:: Exercise inputs

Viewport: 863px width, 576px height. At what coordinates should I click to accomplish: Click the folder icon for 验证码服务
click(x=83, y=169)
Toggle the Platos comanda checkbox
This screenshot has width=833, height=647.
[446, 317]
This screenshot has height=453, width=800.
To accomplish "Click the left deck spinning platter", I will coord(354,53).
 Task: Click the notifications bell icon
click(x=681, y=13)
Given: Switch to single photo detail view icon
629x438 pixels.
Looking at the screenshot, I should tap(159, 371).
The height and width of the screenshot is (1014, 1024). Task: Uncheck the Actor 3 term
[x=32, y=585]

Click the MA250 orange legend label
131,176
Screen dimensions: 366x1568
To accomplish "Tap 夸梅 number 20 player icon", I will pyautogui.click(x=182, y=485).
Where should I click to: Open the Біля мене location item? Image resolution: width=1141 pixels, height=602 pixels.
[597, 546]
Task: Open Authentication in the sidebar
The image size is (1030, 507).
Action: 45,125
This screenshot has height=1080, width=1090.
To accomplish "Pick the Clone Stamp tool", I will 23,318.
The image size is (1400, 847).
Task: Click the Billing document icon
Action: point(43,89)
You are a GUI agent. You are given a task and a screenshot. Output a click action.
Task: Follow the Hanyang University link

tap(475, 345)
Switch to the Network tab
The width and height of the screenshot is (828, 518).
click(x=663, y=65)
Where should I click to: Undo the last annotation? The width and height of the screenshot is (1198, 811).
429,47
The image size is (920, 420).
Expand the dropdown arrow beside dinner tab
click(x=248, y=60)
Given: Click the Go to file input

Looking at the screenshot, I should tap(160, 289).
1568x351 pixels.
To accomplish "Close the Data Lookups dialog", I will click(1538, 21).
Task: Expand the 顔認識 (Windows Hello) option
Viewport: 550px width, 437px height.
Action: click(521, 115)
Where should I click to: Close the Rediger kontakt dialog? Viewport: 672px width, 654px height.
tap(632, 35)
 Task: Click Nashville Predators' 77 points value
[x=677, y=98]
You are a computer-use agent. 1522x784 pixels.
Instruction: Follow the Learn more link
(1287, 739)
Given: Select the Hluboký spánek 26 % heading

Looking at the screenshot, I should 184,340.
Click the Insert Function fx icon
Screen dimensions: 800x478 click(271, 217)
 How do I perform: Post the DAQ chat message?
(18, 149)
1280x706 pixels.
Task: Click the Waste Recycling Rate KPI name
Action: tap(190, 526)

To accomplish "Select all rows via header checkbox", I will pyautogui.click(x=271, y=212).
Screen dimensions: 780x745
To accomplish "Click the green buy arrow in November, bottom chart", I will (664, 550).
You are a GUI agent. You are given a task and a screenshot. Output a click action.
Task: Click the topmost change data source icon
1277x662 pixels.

::::

### Your objective
From the first line to the last, copy the records without alteration.

### Output for this exercise
Viewport: 863px width, 576px height. At what coordinates should I click to accomplish: Click the folder icon for 验证码服务
click(x=83, y=169)
Toggle the Platos comanda checkbox
This screenshot has width=833, height=647.
[446, 317]
This screenshot has height=453, width=800.
To accomplish "Click the left deck spinning platter", I will coord(354,53).
 Task: Click the notifications bell icon
click(x=681, y=13)
Given: Switch to single photo detail view icon
629x438 pixels.
Looking at the screenshot, I should tap(159, 371).
The height and width of the screenshot is (1014, 1024). Task: Uncheck the Actor 3 term
[x=32, y=585]

Click the MA250 orange legend label
131,176
Screen dimensions: 366x1568
To accomplish "Tap 夸梅 number 20 player icon", I will pyautogui.click(x=182, y=485).
Where should I click to: Open the Біля мене location item? Image resolution: width=1141 pixels, height=602 pixels.
[597, 546]
Task: Open Authentication in the sidebar
The image size is (1030, 507).
Action: 45,125
This screenshot has height=1080, width=1090.
To accomplish "Pick the Clone Stamp tool", I will 23,318.
The image size is (1400, 847).
Task: Click the Billing document icon
Action: point(43,89)
You are a GUI agent. You are given a task and a screenshot. Output a click action.
Task: Follow the Hanyang University link

tap(475, 345)
Switch to the Network tab
The width and height of the screenshot is (828, 518).
click(x=663, y=65)
Where should I click to: Undo the last annotation? The width and height of the screenshot is (1198, 811).
429,47
The image size is (920, 420).
Expand the dropdown arrow beside dinner tab
click(x=248, y=60)
Given: Click the Go to file input

Looking at the screenshot, I should tap(160, 289).
1568x351 pixels.
To accomplish "Close the Data Lookups dialog", I will click(1538, 21).
Task: Expand the 顔認識 (Windows Hello) option
Viewport: 550px width, 437px height.
Action: click(521, 115)
Where should I click to: Close the Rediger kontakt dialog? Viewport: 672px width, 654px height.
tap(632, 35)
 Task: Click Nashville Predators' 77 points value
[x=677, y=98]
You are a computer-use agent. 1522x784 pixels.
Instruction: Follow the Learn more link
(1287, 739)
Given: Select the Hluboký spánek 26 % heading

Looking at the screenshot, I should 184,340.
Click the Insert Function fx icon
Screen dimensions: 800x478 click(271, 217)
 How do I perform: Post the DAQ chat message?
(18, 149)
1280x706 pixels.
Task: Click the Waste Recycling Rate KPI name
Action: tap(190, 526)

To accomplish "Select all rows via header checkbox", I will pyautogui.click(x=271, y=212).
Screen dimensions: 780x745
To accomplish "Click the green buy arrow in November, bottom chart", I will (664, 550).
You are a GUI agent. You are given a task and a screenshot. Output a click action.
Task: Click the topmost change data source icon
1277x662 pixels.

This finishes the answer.